# Coding rapid flu testing



## calderonmark (Aug 31, 2009)

Does anyone know how to code for the rapid flu test. Each rapid flu test is for both influeza A and B viruses. 

My thought was  87804x2 with a 59 modifier. Please advise


----------



## HBULLOCK (Aug 31, 2009)

We bill the rapid flu test with 87275 (b) and 87276 (a)


----------



## kbarron (Aug 31, 2009)

We use 87804.


----------



## Anna Weaver (Aug 31, 2009)

*rapid flu*

Here's what CPT assistant has to say:

 	Differentiating rapid influenza test, A and B strains on one device 
	CPT Assistant, December 2007 Page: 15   Category: Bonus Issue
 Pathology and Laboratory

Question:

 Please clarify whether reporting code 87804 two times, once with modifier 59 (87804, 87804 59), would be appropriate for differentiating rapid influenza tests; those providing separate, distinct results for both strains A and B on one device.

 Answer:

The detection of both influenza A and B strains may be part of two entirely separate procedures or may be included within the same test device because these two analyses are not uncommonly requested by the clinician together. If the assays provided two separate results (eg, a result for influenza A and a result for influenza B), two units of 87804 would be appropriate. Modifier 59, Distinct procedural service, may be used to indicate that the two results represent separate services, when two units of 87804 are submitted.

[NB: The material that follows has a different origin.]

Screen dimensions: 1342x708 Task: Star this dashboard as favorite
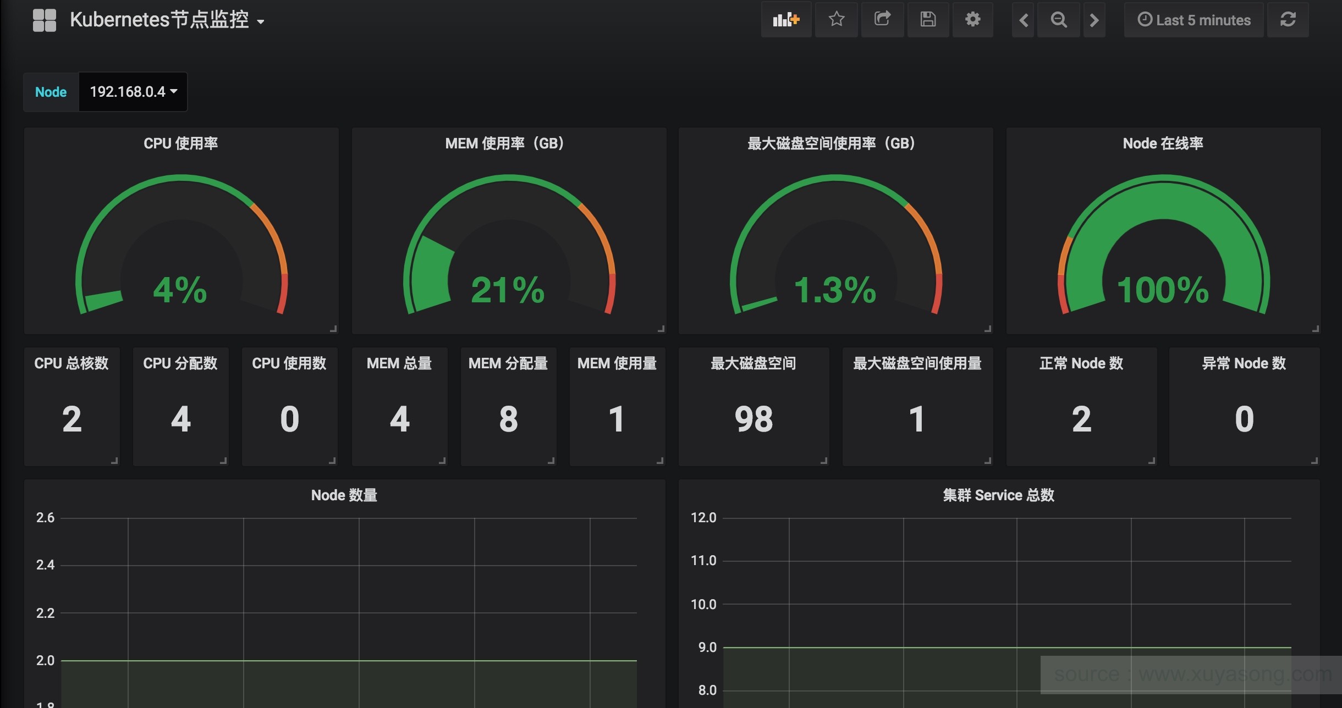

CPT Assistant © Copyright 1990–2009 American Medical Association. All Rights Reserved


----------



## britbrit852003 (Sep 1, 2009)

We were told by the manufactorer of our rapid flu test to bill like this: 
87804
87804/59
One unit on each.
We've been doing this for months and have no problems getting it paid.


----------



## DianeLundberg (Dec 24, 2014)

*Rapid Flu Test*

I just got a denial from Medicaid for duplicate line item for my rapid flu test A & B.  I billed them as 87804 QW and 87804 QW, -59.  Any suggestions?  I had also billed for an E/M.  Do I use a modifier -91 or -99 on the second flu test?


----------



## mitchellde (Dec 24, 2014)

DianeLundberg said:


> I just got a denial from Medicaid for duplicate line item for my rapid flu test A & B.  I billed them as 87804 QW and 87804 QW, -59.  Any suggestions?  I had also billed for an E/M.  Do I use a modifier -91 or -99 on the second flu test?



On your second item the 59 needs to be first the QW second


----------